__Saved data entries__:
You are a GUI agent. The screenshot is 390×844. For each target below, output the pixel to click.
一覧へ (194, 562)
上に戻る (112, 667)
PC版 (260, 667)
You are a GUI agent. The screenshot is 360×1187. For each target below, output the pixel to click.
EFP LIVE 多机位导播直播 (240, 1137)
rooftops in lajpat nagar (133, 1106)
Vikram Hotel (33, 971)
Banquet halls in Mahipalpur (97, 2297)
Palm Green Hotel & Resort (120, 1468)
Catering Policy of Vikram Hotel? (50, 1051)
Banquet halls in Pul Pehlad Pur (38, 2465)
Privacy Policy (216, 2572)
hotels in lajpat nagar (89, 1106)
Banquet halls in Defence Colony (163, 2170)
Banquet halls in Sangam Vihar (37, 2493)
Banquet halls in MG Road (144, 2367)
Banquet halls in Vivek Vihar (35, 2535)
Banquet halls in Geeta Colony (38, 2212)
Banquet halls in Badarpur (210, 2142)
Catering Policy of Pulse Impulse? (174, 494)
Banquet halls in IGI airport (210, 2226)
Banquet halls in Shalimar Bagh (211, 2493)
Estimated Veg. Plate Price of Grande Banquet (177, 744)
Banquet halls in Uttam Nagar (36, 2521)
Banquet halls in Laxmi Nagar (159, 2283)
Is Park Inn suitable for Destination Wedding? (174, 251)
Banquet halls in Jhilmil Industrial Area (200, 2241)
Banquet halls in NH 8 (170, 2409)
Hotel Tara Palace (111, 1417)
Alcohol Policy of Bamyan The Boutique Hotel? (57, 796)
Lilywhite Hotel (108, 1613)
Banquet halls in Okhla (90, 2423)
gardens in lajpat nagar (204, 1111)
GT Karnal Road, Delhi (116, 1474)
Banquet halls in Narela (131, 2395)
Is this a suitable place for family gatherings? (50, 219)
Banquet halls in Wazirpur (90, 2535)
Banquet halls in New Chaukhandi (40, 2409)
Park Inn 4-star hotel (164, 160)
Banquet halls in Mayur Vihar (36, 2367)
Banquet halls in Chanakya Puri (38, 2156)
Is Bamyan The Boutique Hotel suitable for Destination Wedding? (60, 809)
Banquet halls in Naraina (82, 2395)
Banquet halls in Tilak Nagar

__PROBLEM STATEMENT__: Each entry is to be output exactly as it was written.

__SOLUTION FOR THIS TASK__:
You are a GUI agent. The screenshot is 390×844. For each target below, output the pixel to click.
一覧へ (194, 562)
上に戻る (112, 667)
PC版 (260, 667)
You are a GUI agent. The screenshot is 360×1187. For each target below, output the pixel to click.
EFP LIVE 多机位导播直播 (240, 1137)
rooftops in lajpat nagar (133, 1106)
Vikram Hotel (33, 971)
Banquet halls in Mahipalpur (97, 2297)
Palm Green Hotel & Resort (120, 1468)
Catering Policy of Vikram Hotel? (50, 1051)
Banquet halls in Pul Pehlad Pur (38, 2465)
Privacy Policy (216, 2572)
hotels in lajpat nagar (89, 1106)
Banquet halls in Defence Colony (163, 2170)
Banquet halls in Sangam Vihar (37, 2493)
Banquet halls in MG Road (144, 2367)
Banquet halls in Vivek Vihar (35, 2535)
Banquet halls in Geeta Colony (38, 2212)
Banquet halls in Badarpur (210, 2142)
Catering Policy of Pulse Impulse? (174, 494)
Banquet halls in IGI airport (210, 2226)
Banquet halls in Shalimar Bagh (211, 2493)
Estimated Veg. Plate Price of Grande Banquet (177, 744)
Banquet halls in Uttam Nagar (36, 2521)
Banquet halls in Laxmi Nagar (159, 2283)
Is Park Inn suitable for Destination Wedding? (174, 251)
Banquet halls in Jhilmil Industrial Area (200, 2241)
Banquet halls in NH 8 (170, 2409)
Hotel Tara Palace (111, 1417)
Alcohol Policy of Bamyan The Boutique Hotel? (57, 796)
Lilywhite Hotel (108, 1613)
Banquet halls in Okhla (90, 2423)
gardens in lajpat nagar (204, 1111)
GT Karnal Road, Delhi (116, 1474)
Banquet halls in Narela (131, 2395)
Is this a suitable place for family gatherings? (50, 219)
Banquet halls in Wazirpur (90, 2535)
Banquet halls in New Chaukhandi (40, 2409)
Park Inn 4-star hotel (164, 160)
Banquet halls in Mayur Vihar (36, 2367)
Banquet halls in Chanakya Puri (38, 2156)
Is Bamyan The Boutique Hotel suitable for Destination Wedding? (60, 809)
Banquet halls in Naraina (82, 2395)
Banquet halls in Tilak Nagar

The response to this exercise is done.